» Work request: An exact transcription of the lines from the one holding "Expand the Calendars section arrow icon" to the end of the entries below, and nothing more, is the required answer. Please omit the pictures.

BEGIN Data to examine

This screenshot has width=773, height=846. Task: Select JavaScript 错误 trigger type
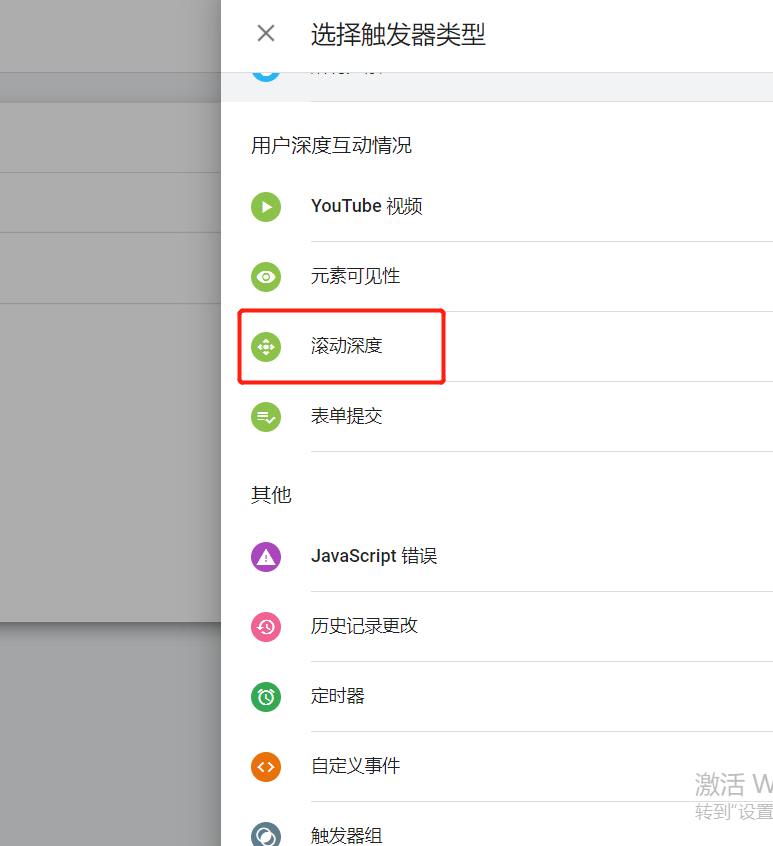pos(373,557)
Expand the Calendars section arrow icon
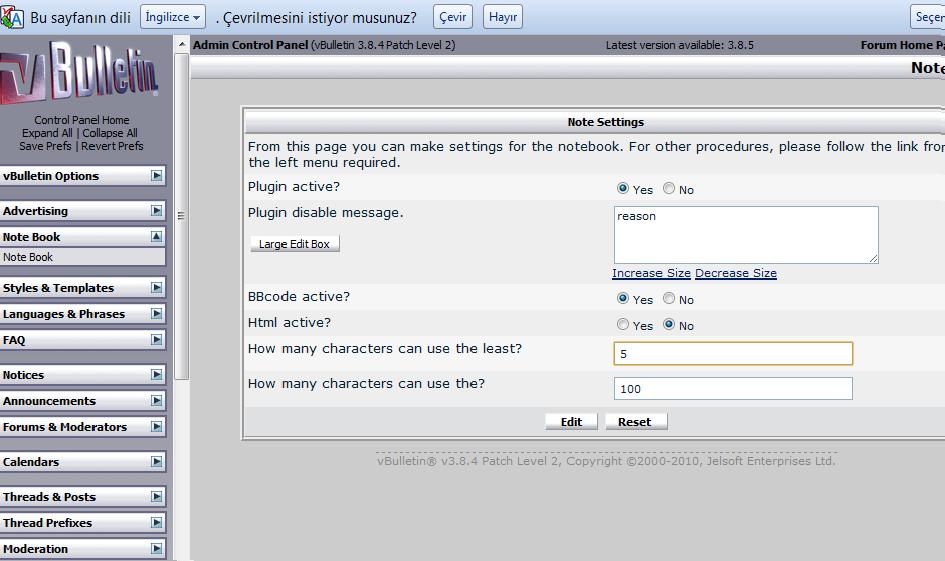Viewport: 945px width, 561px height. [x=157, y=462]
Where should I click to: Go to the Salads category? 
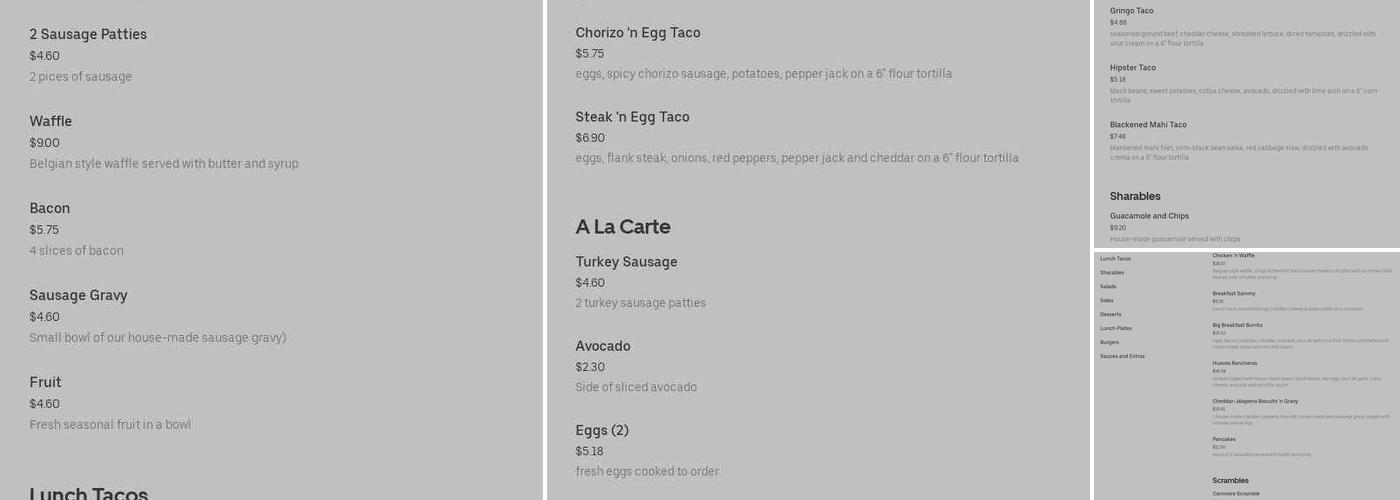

END Data to examine

» Solution for this problem:
Expand the Calendars section arrow icon
Viewport: 945px width, 561px height. [x=157, y=462]
Where should I click to: Go to the Salads category? 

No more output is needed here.